Textauszug |

Frankreich äußerte angesichts der Attacke "tiefe Besorgnis" und rief zu Zurückhaltung auf. Die territoriale Integrität von Staaten gelte es zu respektieren. Es müssten alle Anstrengungen unternommen werden, um den Vorfall aufzuklären, teilte der lyse-Palast in Paris mit. Staatspräsident Nicolas Sarkozy sprach den Familien der Opfer sein tiefstes Beileid aus.
Schuldzuweisung auch an Bagdad
Ein syrischer Regierungssprecher sagte am Montag, nicht nur die USA seien Schuld am Tod der syrischen Zivilisten, sondern auch die irakische Regierung. Der Sprecher der irakischen Regierung, Ali al- Dabbagh, sagte der Nachrichtenagentur Aswat al-Irak, der Angriff habe möglicherweise Terroristen gegolten, die von dieser Region aus früher Iraker an der Grenze angegriffen hätten.
"Die irakische Verfassung erlaubt nicht, dass von unserem Staatsgebiet aus Nachbarstaaten angegriffen werden", sagte der irakische Abgeordnete Osama al-Nadschafi. Der sunnitische Parlamentarier, der zur oppositionellen säkularen Partei Nationale Liste gehört, forderte die Regierung und das US-Militär auf, den Vorfall aufzuklären.
Opfer beigesetzt
In der syrischen Kleinstadt Al-Bukamal wurden am Montag nach Angaben von Augenzeugen die sieben Opfer der Kommandoaktion vom Vortag beigesetzt. Die Trauergäste, zu denen auch einige Mitglieder der regierenden Baath-Partei gehörten, verbrannten amerikanische Flaggen aus Pappe.

Bereitgestellte Daten |

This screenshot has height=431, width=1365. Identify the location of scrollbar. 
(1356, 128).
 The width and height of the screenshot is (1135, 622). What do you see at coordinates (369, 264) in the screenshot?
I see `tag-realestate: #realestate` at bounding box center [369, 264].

Aufgabe |
Schreiben Sie den Textauszug über die Reaktionen auf den Angriff bei Al-Bukamal im Anschluss an seinen letzten Satz weiter.

Antwort |
Nach offiziellen Informationen aus Damaskus waren am Sonntag vier US-Militärhubschrauber aus dem Irak nach Syrien geflogen. Zwei davon seien gelandet und hätten Soldaten ausgesetzt, die beiden anderen Hubschrauber hätten die Aktion aus der Luft abgesichert. Auf einem Bauernhof erschossen die Soldaten zwei Männer sowie eine Frau und ihre vier Kinder. Bewohner des Dorfes Al-Sukkarija, das acht Kilometer von der Grenze entfernt liegt, bestätigten diese Angaben. Sie sagten, sieben syrische Zivilisten seien getötet worden; ein weiterer Mann sei von den Soldaten nach der Kommandoaktion verschleppt worden.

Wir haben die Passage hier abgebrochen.